Text extract ::

++++++++

In May, 1910, a small but important excavation was conducted on the Acropolis at Athens. Hill had become much interested in the problem of determining the exact character of the “Older Parthenon.” To enable him to do this, permission was granted by the authorities to dig within the Parthenon wherever the absence of floor slabs made this possible. In the north colonnade a Byzantine tomb hitherto unopened was discovered, and the north edge of the platform of the old temple was located. Hill was able to demonstrate that the Older Parthenon was a peristyle enclosing an amphiprostyle temple with four columns at either end. The cost of this excavation was partly met by the Sears fund for the excavation of Corinth. The results were published in a careful study by Hill in the Journal.
Several excavations were conducted during these years (1908–1918) outside Athens and Corinth not under the immediate supervision of the director but under the auspices of the School. They were done by members or former members of the School.
Professor Carl D. Buck, of the University of Chicago, wished to establish the site of Opous. In 1910 the University put at his disposal five hundred dollars for this purpose. Buck’s interest in the Greek dialects led him to hope that inscriptions found here would furnish him with interesting data. But, as so frequently happens, the excavation did not yield the expected results. No inscriptions were found, but at Kyparissi, in Locris, remains of a considerable town were uncovered, and above it on an acropolis twelve hundred feet high the ground plan of a Doric temple and some other Greek and Roman buildings. A discussion of the site of Opous by Blegen, who had charge of this investigation, was published in the Journal.
Miss Hetty Goldman, Norton Fellow, 1910–1911, and Miss Alice Walker (Mrs. Georgios Kosmopoulos), Fellow of the School, 1909–1910, began their excavation at Halae, in Locris, in 1911. They furnished the funds for this work. A number of tombs were opened with results so encouraging that excavations were renewed in 1912. Much prehistoric pottery was found, a large deposit of bronze ornaments, some valuable objects of gold and silver, and much pottery showing the influence of Corinthian and Attic ceramic art on the local products. The Balkan War and later the outbreak of the general European conflict prevented further work at Halae, but Miss Goldman and Miss Walker promptly published a report of their work, supplemented by an article by Miss Goldman in the Journal on the inscriptions from Halae and a later publication in Hesperia [Hesperia, Volume IX (1940)]. (Plate X)
The excavation of Miss Boyd (Mrs. Charles H. Hawes) at Kavousi in Crete has already been mentioned. Her more important work at Gournia (1901–1903) was not done under the auspices of the School, but she was assisted during 1903–1904 by Miss Edith Hall (Mrs. Joseph M. Dohan), Agnes Hoppin Memorial Fellow. Miss Hall’s discussion of a new class of pottery found that season—white decorations on a black ground—is published in the Transactions of the Department of Archaeology, Free Museum of Science and Art at the University of Pennsylvania.

++++++++

Stored records ::

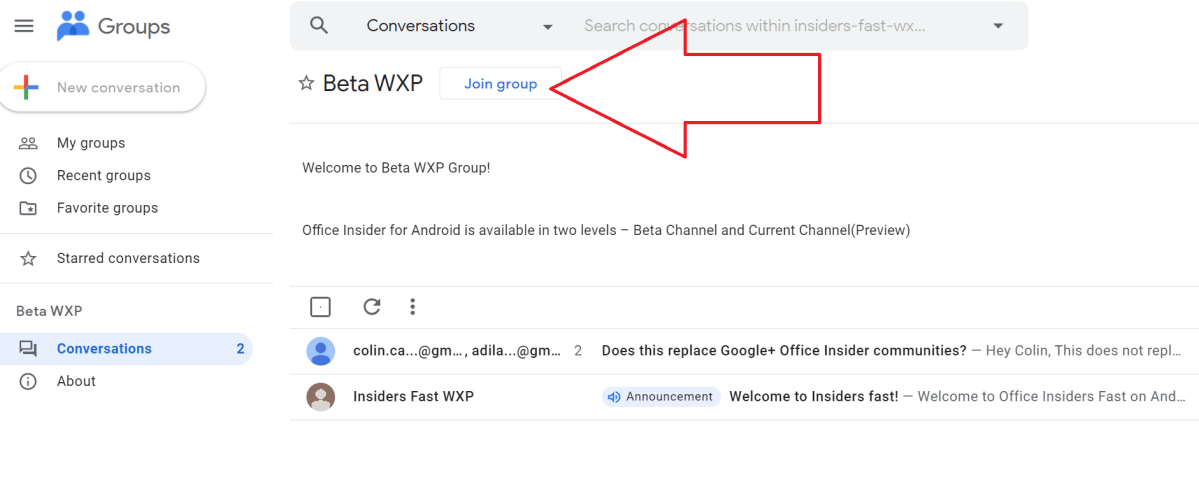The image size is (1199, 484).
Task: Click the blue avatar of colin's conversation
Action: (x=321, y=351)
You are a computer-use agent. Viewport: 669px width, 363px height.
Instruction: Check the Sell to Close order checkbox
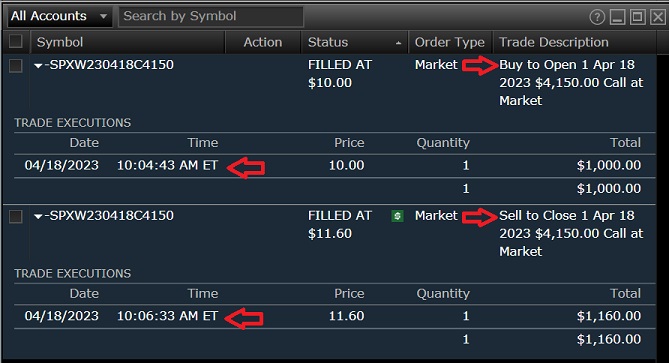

++++++++

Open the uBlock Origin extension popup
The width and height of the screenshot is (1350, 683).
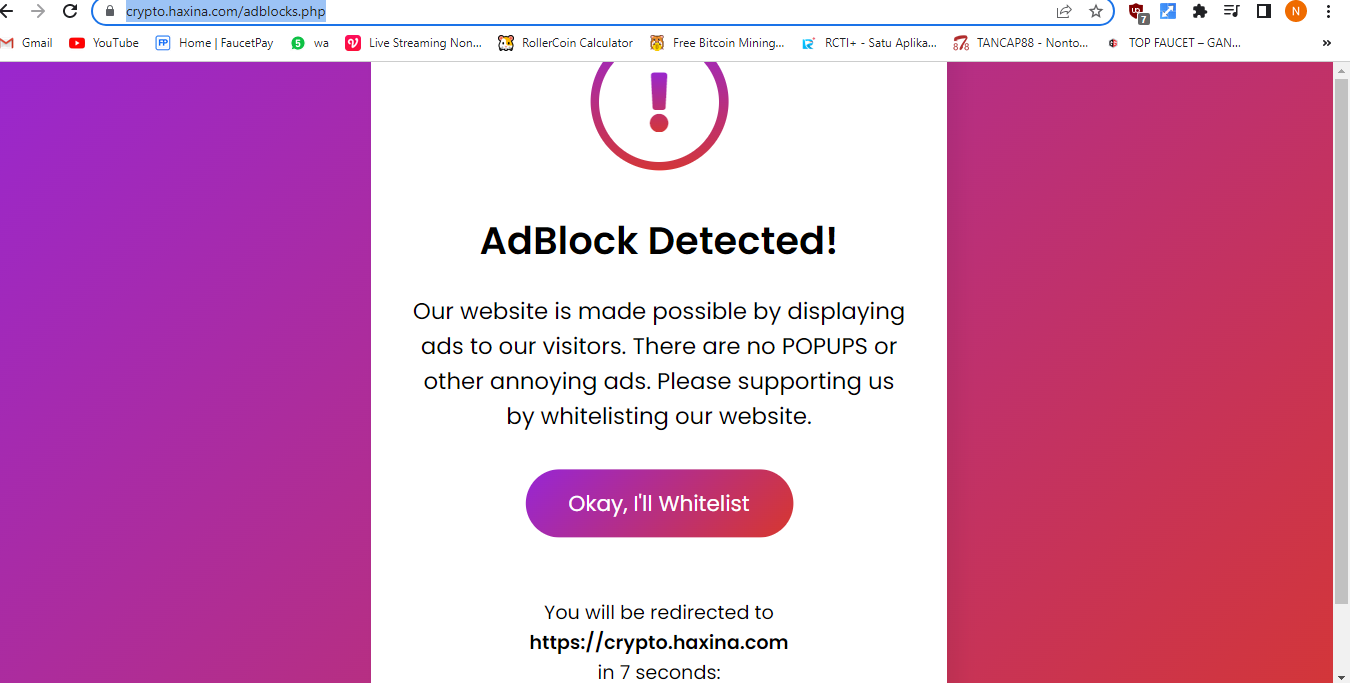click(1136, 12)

++++++++

To be done ::
1. Translate this sentence from the text on School excavations into Spanish: "In 1910 the University put at his disposal five hundred dollars for this purpose."
2. In the text on School excavations, reproduce the passage from "In May, 1910, a" to "Hill in the Journal." without any changes.

Answers to the exercises ::
1. En 1910, la Universidad puso a su disposición quinientos dólares para este propósito.

2.
In May, 1910, a small but important excavation was conducted on the Acropolis at Athens. Hill had become much interested in the problem of determining the exact character of the “Older Parthenon.” To enable him to do this, permission was granted by the authorities to dig within the Parthenon wherever the absence of floor slabs made this possible. In the north colonnade a Byzantine tomb hitherto unopened was discovered, and the north edge of the platform of the old temple was located. Hill was able to demonstrate that the Older Parthenon was a peristyle enclosing an amphiprostyle temple with four columns at either end. The cost of this excavation was partly met by the Sears fund for the excavation of Corinth. The results were published in a careful study by Hill in the Journal.